When consultants have their day
The pensions consultants in the US and internationally are under considerable financial pressures, Brian Meath of Lazard Asset Management told the Consultant Day meeting in Frankfurt recently. These were pushing consultancy firms to situations where there were increasing potential for conflicts with the interests of their clients.
Investment advisers in the US are increasingly running ‘investment conferences’ where they charge large fees to asset managers, which provides them with access to the clients of the consultancy firms, said Meath. The asset manager firms can each be charged perhaps $50,000 to $70,000 to participate, so it can be a significant source of revenue for consultants.
“But these events are marketed as an investment conference,” he pointed out. “Is there any conflict of interest in putting clients in front of managers who are chosen by their willingness to pay?”
Meath also pointed to consultants who were advising asset managers about developing their businesses. If there are potential conflicts of interest, it is an area where consultants needed to be clear about what they are doing. Referring to the move by consultants into multi-manager management activities to earn asset related fees, he queried how they maintained their position of independence.
Meath warned that clients have to be convinced of the objectivity of the advice given. “If the advice is shown not to be objective, consultants won’t keep their business.”
The reshaping of the German asset management marketplace was predicted by Hans-Jürgen Dannheisig of BHW Invest, who pointed to the development of the ‘Service-Fund Management Company’ as the next stage after the ‘temporary fashion’ of master-KAGs . “This concept will become the norm in institutional fund business.”
The transparency this ‘service-fund management’ approach would be suitable for mutual funds as an alternative to using an umbrella fund structure, he added.

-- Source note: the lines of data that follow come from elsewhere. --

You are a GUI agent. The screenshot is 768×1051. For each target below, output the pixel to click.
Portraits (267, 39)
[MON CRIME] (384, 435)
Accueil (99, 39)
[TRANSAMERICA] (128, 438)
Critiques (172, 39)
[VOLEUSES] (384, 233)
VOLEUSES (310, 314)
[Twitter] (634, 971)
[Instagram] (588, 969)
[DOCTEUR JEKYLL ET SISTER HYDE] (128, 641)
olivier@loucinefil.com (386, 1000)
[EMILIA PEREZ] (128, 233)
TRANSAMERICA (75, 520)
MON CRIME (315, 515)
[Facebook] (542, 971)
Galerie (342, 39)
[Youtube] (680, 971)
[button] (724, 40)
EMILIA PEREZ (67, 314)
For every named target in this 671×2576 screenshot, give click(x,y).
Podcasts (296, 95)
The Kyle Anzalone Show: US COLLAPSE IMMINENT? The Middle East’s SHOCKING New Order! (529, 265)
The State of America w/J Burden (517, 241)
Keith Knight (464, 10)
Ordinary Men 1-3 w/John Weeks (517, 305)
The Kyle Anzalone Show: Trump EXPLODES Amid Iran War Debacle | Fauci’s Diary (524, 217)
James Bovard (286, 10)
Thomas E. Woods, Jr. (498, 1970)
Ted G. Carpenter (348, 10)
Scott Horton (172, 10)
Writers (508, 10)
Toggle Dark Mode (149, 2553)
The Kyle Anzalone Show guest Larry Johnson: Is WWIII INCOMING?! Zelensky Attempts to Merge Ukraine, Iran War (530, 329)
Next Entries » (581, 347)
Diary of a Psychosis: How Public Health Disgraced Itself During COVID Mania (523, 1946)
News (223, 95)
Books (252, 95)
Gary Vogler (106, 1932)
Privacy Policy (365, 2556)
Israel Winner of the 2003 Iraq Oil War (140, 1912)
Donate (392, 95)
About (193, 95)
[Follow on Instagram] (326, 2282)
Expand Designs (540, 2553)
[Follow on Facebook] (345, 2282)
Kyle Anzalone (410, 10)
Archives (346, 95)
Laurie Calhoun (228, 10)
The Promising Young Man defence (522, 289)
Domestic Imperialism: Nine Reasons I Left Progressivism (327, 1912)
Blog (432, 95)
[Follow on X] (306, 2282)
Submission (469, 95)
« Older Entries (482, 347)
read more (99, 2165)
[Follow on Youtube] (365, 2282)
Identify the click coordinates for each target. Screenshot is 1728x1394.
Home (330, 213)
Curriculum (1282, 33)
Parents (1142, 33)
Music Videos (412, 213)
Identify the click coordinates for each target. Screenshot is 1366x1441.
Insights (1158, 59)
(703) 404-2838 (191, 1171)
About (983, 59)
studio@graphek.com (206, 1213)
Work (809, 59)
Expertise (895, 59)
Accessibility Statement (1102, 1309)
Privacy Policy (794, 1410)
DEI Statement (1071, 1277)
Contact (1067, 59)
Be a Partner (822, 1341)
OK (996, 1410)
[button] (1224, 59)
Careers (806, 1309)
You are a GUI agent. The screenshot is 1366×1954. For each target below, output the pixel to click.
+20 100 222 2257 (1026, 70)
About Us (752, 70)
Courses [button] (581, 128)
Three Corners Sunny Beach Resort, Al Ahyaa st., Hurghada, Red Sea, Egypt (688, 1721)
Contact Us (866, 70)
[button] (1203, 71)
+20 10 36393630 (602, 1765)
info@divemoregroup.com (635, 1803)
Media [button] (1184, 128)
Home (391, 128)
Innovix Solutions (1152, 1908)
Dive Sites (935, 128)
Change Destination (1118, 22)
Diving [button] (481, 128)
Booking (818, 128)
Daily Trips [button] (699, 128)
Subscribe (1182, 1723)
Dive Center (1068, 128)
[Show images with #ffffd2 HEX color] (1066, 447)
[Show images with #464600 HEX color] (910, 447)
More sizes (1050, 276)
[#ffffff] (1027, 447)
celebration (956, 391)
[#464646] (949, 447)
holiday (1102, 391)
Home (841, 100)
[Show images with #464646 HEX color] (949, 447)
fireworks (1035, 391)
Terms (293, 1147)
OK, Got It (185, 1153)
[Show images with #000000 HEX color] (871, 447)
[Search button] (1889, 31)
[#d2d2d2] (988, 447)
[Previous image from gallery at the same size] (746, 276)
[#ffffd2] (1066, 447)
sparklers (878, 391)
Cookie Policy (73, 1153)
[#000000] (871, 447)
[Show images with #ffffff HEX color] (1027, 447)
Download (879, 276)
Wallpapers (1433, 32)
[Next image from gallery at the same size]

Seeing the growth of pure fund management companies along US and UK lines using ‘service fund management companies’. He reckoned by 2007, around 75% of assets will be managed by such firms, with around 50% of institutional having masterfund mandates. While 25% would remain in traditional Spezialfonds, the great majority would by handled through service-fund management companies.
The characteristic of typical mandates is that there would a division of labour. With the outsourcing of portfolio management to external asset managers through the multi-adviser, the core competency of a fund management operation involves the reporting function, risk control management and ensuring quality of delivery.
Among the features of this model, he pointed to the implementing of the ‘best of best principle’ and “the free choice of business partners, particularly with regard to dealing activities”.
He considered ‘fund administration’ to be a “redundant function” as between custodians, fund management and asset management companies. “The resistance of the German federal banking supervisory office regarding fund administration being done at the custodian bank is decreasing.” It was no longer a question of deciding whether to build of buy such systems – “just ally”, advised Dannheisig.
In welcoming consultants to the ‘Consultant Day’ meeting, Andreas Hübner, who runs Lazard’s asset management operations in Germany, referred to changes in the German marketplace. “Clients were dissatisfied with what had been delivered to them over the past three years.” The areas of tactical asset allocation and the question of achieving absolute returns were being looked at.
Hübner pointed to the need to meet clients requirements. He did not want the situation to arise where clients would want to take suppliers to court as some Swiss banks had been by their clients.
The Consultant Day was organised by Lazard, BHW Invest and State Street, who happen to share the same office building in Frankfurt. Altogether around 12 consultants attended from large and small firms, domestic and international. It is the second time this event has been run.